Salvation Spins need more from the reels. Three Diamondback Scatters plus a Hog Me Tight Scatter symbol together award 6 Salvation Spins, and this mode leans on symbol splitting rather than pure multiplier stacking, meaning single symbols can duplicate and spread across positions mid-round. It builds slower but has more room to snowball, and it is the mode most likely responsible for pushing a spin toward the 100,000x ceiling rather than a modest multiple of the stake.

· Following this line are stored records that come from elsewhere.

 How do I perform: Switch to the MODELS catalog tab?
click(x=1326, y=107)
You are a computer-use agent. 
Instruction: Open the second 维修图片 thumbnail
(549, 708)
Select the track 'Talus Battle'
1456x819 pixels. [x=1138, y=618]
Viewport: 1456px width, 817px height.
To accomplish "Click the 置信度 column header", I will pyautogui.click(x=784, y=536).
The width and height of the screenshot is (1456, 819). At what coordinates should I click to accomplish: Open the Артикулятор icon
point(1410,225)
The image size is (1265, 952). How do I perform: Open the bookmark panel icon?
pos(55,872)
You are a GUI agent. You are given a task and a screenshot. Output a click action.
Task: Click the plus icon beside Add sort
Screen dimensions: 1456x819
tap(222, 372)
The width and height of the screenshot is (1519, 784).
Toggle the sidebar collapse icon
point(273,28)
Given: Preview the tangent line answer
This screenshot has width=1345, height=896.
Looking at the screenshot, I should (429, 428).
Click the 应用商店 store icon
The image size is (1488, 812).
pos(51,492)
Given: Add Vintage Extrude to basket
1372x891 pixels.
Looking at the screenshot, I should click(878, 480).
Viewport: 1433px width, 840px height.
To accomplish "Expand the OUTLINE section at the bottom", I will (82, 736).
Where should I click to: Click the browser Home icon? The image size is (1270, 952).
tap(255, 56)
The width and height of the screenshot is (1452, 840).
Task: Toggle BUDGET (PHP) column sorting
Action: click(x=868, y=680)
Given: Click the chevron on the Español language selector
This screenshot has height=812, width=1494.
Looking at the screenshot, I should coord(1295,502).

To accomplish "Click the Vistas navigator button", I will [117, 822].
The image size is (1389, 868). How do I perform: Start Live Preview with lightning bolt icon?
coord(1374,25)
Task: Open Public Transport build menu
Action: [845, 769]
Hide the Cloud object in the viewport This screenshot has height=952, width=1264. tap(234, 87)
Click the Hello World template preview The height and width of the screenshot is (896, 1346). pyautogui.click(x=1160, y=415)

xBet, Double xBet, and buying in directly
Nolimit carried its bet-multiplier tools over rather than reinventing them. xBet multiplies the base wager by 2.5x to lift the odds of landing either bonus naturally. Double xBet goes further, multiplying the bet by 15x for a claimed 10x increase in trigger frequency, a steep price for a meaningfully better shot at the free spins. For players who would rather skip the grind entirely, a Feature Buy menu sells direct entry into Redemption Spins, Salvation Spins, or Lucky Draw variants, letting the wallet decide which mode to chase instead of the reels.
Where the maths lands
The published RTP is 96.09%, and the hit frequency comes in at 8.29%, meaning most spins return nothing and the game genuinely depends on those two bonus modes to do the heavy lifting. That is consistent with long flat stretches punctuated by a round that either fizzles or detonates. This sits squarely in high-volatility territory, and the 100,000x max win confirms it. Getting there realistically means landing a strong Salvation Spins run with splitting symbols compounding rather than a single lucky Redemption multiplier. Bets range from $0.20 to $100 per spin, giving room to size stakes around that variance.
Who this is actually for
Players who liked the original Deadwood for its Wild West flavor but wanted more structure to the bonus side will find R.I.P a clear step up in complexity, arguably the more interesting of the two once the two-tier spin system clicks. It is not a fit for anyone chasing frequent small wins, the 8.29% hit rate makes that plain, and the Double xBet option is expensive insurance against a bonus that may still not land. Fans who already tolerate long dry stretches for a shot at a five-figure multiplier will feel right at home; anyone newer to this style of high-volatility slot should sample the free demo before committing real stakes at higher bet sizes.
Bottom Line
Whether Deadwood R.I.P is worth your time depends on your tolerance for variance and how the theme reads to you. Players who want the slot's specific feature mix and accept the volatility profile will find consistent engagement here; players who prefer steadier, lower-ceiling action should look at lower-volatility alternatives. The math model and feature design tell you who this is for, the choice to spin is yours.